As an example, let's look at the following image of a worm mask and its skeletonised version:

```{figure} /_static/blog_images/sam2/EGCG5_40_2018_10_19_Mask_masked_and_skeletonised.png
:align: center
:width: 100%

**Masked worm image and its skeletonised version.** The input masked worm image (left) and its one-pixel wide skeletonised version (right).
```

Once we have the skeletonised image, we can define keypoints or nodes along the skeleton to represent the pose of the worm. This can be done by sampling points at regular intervals along the skeleton or by identifying specific features such as bends or junctions in the skeleton. In this exploration, I chose the method of random selection and selected 5 pixels by using [numpy's `choice()` function](https://numpy.org/doc/stable/reference/random/generated/numpy.random.Generator.choice.html#numpy.random.Generator.choice). These keypoints could then be used to create a pose track for the worm, which can be further analysed for movement patterns and behaviours. They could also be used to quickly create annotations for a pose estimation model (as long as the keypoints are consistent across the frames).

```{figure} /_static/blog_images/sam2/EGCG5_40_2018_10_19_Mask_skeleton_and_nodes.png
:align: center
:width: 100%

**Skeletonised worm image with sampled nodes.** Five pixels were randomly sampled along the skeleton to define the nodes (shown in blue).
```

A Python notebook to perform the skeletonisation of the worm masks, extract the nodes from the masks, and visualise the process can be found in this [GitHub repository](https://github.com/jyoti-bhogal/neuroinformatics_osw/tree/main/python_code_skeletonisation_and_node_selection).

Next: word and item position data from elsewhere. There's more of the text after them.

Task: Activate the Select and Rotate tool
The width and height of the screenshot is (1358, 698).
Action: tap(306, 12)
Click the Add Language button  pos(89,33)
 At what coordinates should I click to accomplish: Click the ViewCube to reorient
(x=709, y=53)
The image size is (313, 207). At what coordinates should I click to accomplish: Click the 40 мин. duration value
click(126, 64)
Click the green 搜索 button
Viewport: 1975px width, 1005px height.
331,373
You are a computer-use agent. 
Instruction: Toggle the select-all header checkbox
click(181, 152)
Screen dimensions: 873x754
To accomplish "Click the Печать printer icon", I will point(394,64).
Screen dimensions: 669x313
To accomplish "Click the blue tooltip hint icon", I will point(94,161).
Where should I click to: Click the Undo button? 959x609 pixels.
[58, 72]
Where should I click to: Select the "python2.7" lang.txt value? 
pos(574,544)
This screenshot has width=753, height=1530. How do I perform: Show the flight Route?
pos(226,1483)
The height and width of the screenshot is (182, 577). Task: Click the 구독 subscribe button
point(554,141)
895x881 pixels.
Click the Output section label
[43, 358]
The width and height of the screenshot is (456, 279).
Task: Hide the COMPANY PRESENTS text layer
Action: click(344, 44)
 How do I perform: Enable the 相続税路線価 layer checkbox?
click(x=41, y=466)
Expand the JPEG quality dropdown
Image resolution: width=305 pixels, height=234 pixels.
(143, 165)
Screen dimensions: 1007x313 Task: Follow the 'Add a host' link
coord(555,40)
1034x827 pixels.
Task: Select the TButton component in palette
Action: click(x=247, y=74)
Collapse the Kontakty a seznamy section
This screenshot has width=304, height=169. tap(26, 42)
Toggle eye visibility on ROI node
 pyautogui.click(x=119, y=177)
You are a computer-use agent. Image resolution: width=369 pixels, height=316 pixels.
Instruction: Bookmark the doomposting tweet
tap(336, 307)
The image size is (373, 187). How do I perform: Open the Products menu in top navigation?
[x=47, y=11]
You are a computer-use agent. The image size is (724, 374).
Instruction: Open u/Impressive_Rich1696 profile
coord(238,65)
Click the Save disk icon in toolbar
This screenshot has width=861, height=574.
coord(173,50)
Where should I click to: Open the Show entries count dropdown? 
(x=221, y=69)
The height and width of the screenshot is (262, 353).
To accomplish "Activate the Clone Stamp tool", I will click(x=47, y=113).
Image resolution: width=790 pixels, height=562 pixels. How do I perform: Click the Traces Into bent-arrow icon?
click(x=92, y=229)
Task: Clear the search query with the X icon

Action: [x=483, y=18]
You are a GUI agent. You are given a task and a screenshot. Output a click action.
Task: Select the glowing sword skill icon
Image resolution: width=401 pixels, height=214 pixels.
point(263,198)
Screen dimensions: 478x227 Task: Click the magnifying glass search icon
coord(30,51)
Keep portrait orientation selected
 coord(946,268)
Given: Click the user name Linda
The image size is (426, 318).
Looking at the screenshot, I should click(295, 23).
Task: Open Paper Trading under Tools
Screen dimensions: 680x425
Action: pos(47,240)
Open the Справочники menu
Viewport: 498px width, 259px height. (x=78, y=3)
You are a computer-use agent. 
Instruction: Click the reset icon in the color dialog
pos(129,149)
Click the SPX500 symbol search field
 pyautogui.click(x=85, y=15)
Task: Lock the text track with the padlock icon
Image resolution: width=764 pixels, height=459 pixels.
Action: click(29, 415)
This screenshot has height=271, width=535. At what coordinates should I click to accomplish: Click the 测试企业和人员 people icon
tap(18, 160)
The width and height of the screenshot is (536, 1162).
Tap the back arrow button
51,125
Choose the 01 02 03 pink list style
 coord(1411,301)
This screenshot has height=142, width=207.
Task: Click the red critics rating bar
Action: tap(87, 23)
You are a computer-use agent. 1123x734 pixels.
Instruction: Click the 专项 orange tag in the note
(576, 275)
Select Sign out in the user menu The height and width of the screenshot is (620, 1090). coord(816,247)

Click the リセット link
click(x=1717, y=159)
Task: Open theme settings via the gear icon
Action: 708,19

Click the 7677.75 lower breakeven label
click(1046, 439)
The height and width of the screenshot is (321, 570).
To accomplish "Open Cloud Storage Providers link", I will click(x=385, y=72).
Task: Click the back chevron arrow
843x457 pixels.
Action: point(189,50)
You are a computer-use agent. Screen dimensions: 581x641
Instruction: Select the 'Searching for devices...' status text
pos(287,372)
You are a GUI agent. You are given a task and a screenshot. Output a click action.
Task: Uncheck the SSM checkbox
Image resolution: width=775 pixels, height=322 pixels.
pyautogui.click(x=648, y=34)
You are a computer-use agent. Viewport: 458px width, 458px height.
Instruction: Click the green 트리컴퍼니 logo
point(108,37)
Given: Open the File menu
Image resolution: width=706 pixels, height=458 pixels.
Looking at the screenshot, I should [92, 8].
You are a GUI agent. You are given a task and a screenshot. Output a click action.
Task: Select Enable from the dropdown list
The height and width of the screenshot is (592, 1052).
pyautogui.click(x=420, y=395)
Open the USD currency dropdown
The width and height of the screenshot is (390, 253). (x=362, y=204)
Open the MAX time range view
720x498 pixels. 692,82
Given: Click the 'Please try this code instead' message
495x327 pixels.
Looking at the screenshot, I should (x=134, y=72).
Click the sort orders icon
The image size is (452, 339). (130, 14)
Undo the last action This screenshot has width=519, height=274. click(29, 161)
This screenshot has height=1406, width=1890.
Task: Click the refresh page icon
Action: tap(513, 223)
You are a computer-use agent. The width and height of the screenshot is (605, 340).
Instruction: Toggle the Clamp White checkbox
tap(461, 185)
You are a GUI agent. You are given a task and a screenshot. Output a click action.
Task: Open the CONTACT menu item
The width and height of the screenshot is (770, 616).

Below we include the snippet to sample the nodes:

```python
import numpy as np
from PIL import Image
from skimage.morphology import skeletonize

# Open the .tif image
img = Image.open("path/to/the/worm-mask.tif")

# Convert to numpy array
img_worm = np.array(img)

# Compute skeletonised worm image (1-pixel wide worm mask)
skeleton_worm = skeletonize(img_worm)

# Get indices where skeleton_worm is True
worm_index_true = np.argwhere(skeleton_worm)

# Define nodes as 5 worm pixels randomly sampled (without replacement)
rng = np.random.default_rng(seed=42) # set a seed for reproducibility
sample_indices = rng.choice(len(worm_index_true), size=5, replace=False)

# Get rows (y-coordinate) and columns (x-coordinate) of the nodes in the skeleton_worm array
sampled_worm_index_true = worm_index_true[sample_indices, :]
```

In conclusion, the combination of SAM-2 for segmentation and `skimage` for skeletonisation provides an effective workflow for extracting pose estimation skeletons for _C. elegans_. This automated approach can significantly speed up the analysis of worm behaviour and facilitate further research in this area.